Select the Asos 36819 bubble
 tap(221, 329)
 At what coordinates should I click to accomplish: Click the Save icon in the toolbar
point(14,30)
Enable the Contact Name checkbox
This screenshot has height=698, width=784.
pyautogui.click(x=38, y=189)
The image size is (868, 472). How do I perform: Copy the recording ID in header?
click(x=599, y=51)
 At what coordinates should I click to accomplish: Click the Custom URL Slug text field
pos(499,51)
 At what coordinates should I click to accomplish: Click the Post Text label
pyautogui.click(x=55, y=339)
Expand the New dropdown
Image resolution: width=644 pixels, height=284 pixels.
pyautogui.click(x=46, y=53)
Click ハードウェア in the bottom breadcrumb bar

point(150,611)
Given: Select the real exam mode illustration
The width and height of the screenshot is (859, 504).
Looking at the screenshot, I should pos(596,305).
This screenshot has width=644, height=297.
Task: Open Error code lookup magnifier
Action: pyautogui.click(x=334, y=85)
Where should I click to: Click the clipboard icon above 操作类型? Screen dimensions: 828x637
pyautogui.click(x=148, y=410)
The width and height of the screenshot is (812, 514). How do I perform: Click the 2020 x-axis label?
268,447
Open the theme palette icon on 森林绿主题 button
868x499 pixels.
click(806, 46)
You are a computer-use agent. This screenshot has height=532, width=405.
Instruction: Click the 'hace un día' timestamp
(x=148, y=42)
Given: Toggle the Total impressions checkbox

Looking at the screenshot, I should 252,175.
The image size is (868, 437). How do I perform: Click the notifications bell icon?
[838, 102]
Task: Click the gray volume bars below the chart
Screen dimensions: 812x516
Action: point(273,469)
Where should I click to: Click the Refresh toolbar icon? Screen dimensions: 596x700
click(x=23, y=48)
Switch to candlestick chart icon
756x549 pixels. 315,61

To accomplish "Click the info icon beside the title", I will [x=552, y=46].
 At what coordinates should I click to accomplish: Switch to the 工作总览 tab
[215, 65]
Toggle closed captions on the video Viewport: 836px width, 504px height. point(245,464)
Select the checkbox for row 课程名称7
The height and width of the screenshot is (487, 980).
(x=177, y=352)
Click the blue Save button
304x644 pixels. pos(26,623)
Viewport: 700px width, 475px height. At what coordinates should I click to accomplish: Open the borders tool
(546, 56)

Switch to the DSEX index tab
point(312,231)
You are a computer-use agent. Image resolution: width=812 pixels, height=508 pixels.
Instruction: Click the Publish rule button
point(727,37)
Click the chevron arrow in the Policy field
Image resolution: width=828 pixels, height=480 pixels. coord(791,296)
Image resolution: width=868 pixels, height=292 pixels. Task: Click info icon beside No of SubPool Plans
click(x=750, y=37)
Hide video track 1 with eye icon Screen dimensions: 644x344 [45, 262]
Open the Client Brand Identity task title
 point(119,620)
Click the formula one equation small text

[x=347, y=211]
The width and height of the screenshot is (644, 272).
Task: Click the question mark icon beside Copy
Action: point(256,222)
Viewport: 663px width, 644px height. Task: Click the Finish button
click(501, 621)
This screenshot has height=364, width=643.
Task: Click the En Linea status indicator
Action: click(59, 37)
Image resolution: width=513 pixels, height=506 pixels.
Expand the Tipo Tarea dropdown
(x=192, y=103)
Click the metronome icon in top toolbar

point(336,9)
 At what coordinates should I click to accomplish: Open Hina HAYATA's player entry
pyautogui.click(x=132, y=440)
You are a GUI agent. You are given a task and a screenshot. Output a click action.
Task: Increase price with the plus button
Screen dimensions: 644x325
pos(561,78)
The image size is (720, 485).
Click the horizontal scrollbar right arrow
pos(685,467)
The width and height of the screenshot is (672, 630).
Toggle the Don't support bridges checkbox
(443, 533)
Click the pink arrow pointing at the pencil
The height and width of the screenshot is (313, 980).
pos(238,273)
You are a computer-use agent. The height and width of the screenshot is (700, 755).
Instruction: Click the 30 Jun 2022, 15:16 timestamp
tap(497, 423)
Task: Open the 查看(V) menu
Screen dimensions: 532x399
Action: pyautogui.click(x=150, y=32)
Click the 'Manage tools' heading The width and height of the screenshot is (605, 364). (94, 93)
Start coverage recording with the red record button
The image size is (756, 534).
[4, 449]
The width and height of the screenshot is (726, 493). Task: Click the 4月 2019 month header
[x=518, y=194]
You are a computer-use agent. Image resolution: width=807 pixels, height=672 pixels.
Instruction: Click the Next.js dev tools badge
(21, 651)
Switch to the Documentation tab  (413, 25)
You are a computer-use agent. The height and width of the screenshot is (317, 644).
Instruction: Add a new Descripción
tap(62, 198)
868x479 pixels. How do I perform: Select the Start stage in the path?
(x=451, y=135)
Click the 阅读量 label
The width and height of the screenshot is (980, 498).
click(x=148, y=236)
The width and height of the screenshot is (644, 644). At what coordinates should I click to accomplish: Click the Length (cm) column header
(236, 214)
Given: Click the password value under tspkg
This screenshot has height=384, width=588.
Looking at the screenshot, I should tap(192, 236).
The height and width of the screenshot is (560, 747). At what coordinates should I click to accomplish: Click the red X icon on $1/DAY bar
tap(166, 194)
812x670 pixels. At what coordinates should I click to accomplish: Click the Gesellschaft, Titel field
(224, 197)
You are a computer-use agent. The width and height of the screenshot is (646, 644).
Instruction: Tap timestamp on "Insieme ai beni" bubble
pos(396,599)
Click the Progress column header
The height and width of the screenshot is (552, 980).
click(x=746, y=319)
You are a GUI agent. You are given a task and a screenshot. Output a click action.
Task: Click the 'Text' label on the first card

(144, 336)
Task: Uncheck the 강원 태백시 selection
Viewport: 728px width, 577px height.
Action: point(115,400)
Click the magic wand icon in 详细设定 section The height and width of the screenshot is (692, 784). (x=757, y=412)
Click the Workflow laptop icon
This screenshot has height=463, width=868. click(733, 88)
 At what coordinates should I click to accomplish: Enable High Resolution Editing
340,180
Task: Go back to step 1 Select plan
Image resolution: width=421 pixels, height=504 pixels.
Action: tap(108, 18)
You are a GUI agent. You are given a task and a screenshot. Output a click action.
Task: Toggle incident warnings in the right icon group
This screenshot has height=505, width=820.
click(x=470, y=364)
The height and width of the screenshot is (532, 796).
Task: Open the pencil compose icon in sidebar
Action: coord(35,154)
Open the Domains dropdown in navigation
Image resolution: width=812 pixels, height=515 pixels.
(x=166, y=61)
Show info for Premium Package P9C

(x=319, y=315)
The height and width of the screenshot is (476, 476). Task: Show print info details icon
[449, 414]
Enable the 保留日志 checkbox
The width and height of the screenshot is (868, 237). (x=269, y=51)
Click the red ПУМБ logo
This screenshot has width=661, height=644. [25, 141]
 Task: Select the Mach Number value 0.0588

HOW TO COMPLETE THIS TASK - Reproduce the data shown above exactly.

RESPONSE TO THE TASK -
Select the Asos 36819 bubble
 tap(221, 329)
 At what coordinates should I click to accomplish: Click the Save icon in the toolbar
point(14,30)
Enable the Contact Name checkbox
This screenshot has height=698, width=784.
pyautogui.click(x=38, y=189)
The image size is (868, 472). How do I perform: Copy the recording ID in header?
click(x=599, y=51)
 At what coordinates should I click to accomplish: Click the Custom URL Slug text field
pos(499,51)
 At what coordinates should I click to accomplish: Click the Post Text label
pyautogui.click(x=55, y=339)
Expand the New dropdown
Image resolution: width=644 pixels, height=284 pixels.
pyautogui.click(x=46, y=53)
Click ハードウェア in the bottom breadcrumb bar

point(150,611)
Given: Select the real exam mode illustration
The width and height of the screenshot is (859, 504).
Looking at the screenshot, I should pos(596,305).
This screenshot has width=644, height=297.
Task: Open Error code lookup magnifier
Action: pyautogui.click(x=334, y=85)
Where should I click to: Click the clipboard icon above 操作类型? Screen dimensions: 828x637
pyautogui.click(x=148, y=410)
The width and height of the screenshot is (812, 514). How do I perform: Click the 2020 x-axis label?
268,447
Open the theme palette icon on 森林绿主题 button
868x499 pixels.
click(806, 46)
You are a computer-use agent. This screenshot has height=532, width=405.
Instruction: Click the 'hace un día' timestamp
(x=148, y=42)
Given: Toggle the Total impressions checkbox

Looking at the screenshot, I should 252,175.
The image size is (868, 437). How do I perform: Click the notifications bell icon?
[838, 102]
Task: Click the gray volume bars below the chart
Screen dimensions: 812x516
Action: point(273,469)
Where should I click to: Click the Refresh toolbar icon? Screen dimensions: 596x700
click(x=23, y=48)
Switch to candlestick chart icon
756x549 pixels. 315,61

To accomplish "Click the info icon beside the title", I will [x=552, y=46].
 At what coordinates should I click to accomplish: Switch to the 工作总览 tab
[215, 65]
Toggle closed captions on the video Viewport: 836px width, 504px height. point(245,464)
Select the checkbox for row 课程名称7
The height and width of the screenshot is (487, 980).
(x=177, y=352)
Click the blue Save button
304x644 pixels. pos(26,623)
Viewport: 700px width, 475px height. At what coordinates should I click to accomplish: Open the borders tool
(546, 56)

Switch to the DSEX index tab
point(312,231)
You are a computer-use agent. Image resolution: width=812 pixels, height=508 pixels.
Instruction: Click the Publish rule button
point(727,37)
Click the chevron arrow in the Policy field
Image resolution: width=828 pixels, height=480 pixels. coord(791,296)
Image resolution: width=868 pixels, height=292 pixels. Task: Click info icon beside No of SubPool Plans
click(x=750, y=37)
Hide video track 1 with eye icon Screen dimensions: 644x344 [45, 262]
Open the Client Brand Identity task title
 point(119,620)
Click the formula one equation small text

[x=347, y=211]
The width and height of the screenshot is (644, 272).
Task: Click the question mark icon beside Copy
Action: point(256,222)
Viewport: 663px width, 644px height. Task: Click the Finish button
click(501, 621)
This screenshot has height=364, width=643.
Task: Click the En Linea status indicator
Action: click(59, 37)
Image resolution: width=513 pixels, height=506 pixels.
Expand the Tipo Tarea dropdown
(x=192, y=103)
Click the metronome icon in top toolbar

point(336,9)
 At what coordinates should I click to accomplish: Open Hina HAYATA's player entry
pyautogui.click(x=132, y=440)
You are a GUI agent. You are given a task and a screenshot. Output a click action.
Task: Increase price with the plus button
Screen dimensions: 644x325
pos(561,78)
The image size is (720, 485).
Click the horizontal scrollbar right arrow
pos(685,467)
The width and height of the screenshot is (672, 630).
Toggle the Don't support bridges checkbox
(443, 533)
Click the pink arrow pointing at the pencil
The height and width of the screenshot is (313, 980).
pos(238,273)
You are a computer-use agent. The height and width of the screenshot is (700, 755).
Instruction: Click the 30 Jun 2022, 15:16 timestamp
tap(497, 423)
Task: Open the 查看(V) menu
Screen dimensions: 532x399
Action: pyautogui.click(x=150, y=32)
Click the 'Manage tools' heading The width and height of the screenshot is (605, 364). (94, 93)
Start coverage recording with the red record button
The image size is (756, 534).
[4, 449]
The width and height of the screenshot is (726, 493). Task: Click the 4月 2019 month header
[x=518, y=194]
You are a computer-use agent. Image resolution: width=807 pixels, height=672 pixels.
Instruction: Click the Next.js dev tools badge
(21, 651)
Switch to the Documentation tab  (413, 25)
You are a computer-use agent. The height and width of the screenshot is (317, 644).
Instruction: Add a new Descripción
tap(62, 198)
868x479 pixels. How do I perform: Select the Start stage in the path?
(x=451, y=135)
Click the 阅读量 label
The width and height of the screenshot is (980, 498).
click(x=148, y=236)
The width and height of the screenshot is (644, 644). At what coordinates should I click to accomplish: Click the Length (cm) column header
(236, 214)
Given: Click the password value under tspkg
This screenshot has height=384, width=588.
Looking at the screenshot, I should tap(192, 236).
The height and width of the screenshot is (560, 747). At what coordinates should I click to accomplish: Click the red X icon on $1/DAY bar
tap(166, 194)
812x670 pixels. At what coordinates should I click to accomplish: Click the Gesellschaft, Titel field
(224, 197)
You are a computer-use agent. The width and height of the screenshot is (646, 644).
Instruction: Tap timestamp on "Insieme ai beni" bubble
pos(396,599)
Click the Progress column header
The height and width of the screenshot is (552, 980).
click(x=746, y=319)
You are a GUI agent. You are given a task and a screenshot. Output a click action.
Task: Click the 'Text' label on the first card

(144, 336)
Task: Uncheck the 강원 태백시 selection
Viewport: 728px width, 577px height.
Action: point(115,400)
Click the magic wand icon in 详细设定 section The height and width of the screenshot is (692, 784). (x=757, y=412)
Click the Workflow laptop icon
This screenshot has height=463, width=868. click(733, 88)
 At what coordinates should I click to accomplish: Enable High Resolution Editing
340,180
Task: Go back to step 1 Select plan
Image resolution: width=421 pixels, height=504 pixels.
Action: tap(108, 18)
You are a GUI agent. You are given a task and a screenshot. Output a click action.
Task: Toggle incident warnings in the right icon group
This screenshot has height=505, width=820.
click(x=470, y=364)
The height and width of the screenshot is (532, 796).
Task: Open the pencil compose icon in sidebar
Action: coord(35,154)
Open the Domains dropdown in navigation
Image resolution: width=812 pixels, height=515 pixels.
(x=166, y=61)
Show info for Premium Package P9C

(x=319, y=315)
The height and width of the screenshot is (476, 476). Task: Show print info details icon
[449, 414]
Enable the 保留日志 checkbox
The width and height of the screenshot is (868, 237). (x=269, y=51)
Click the red ПУМБ logo
This screenshot has width=661, height=644. [25, 141]
 Task: Select the Mach Number value 0.0588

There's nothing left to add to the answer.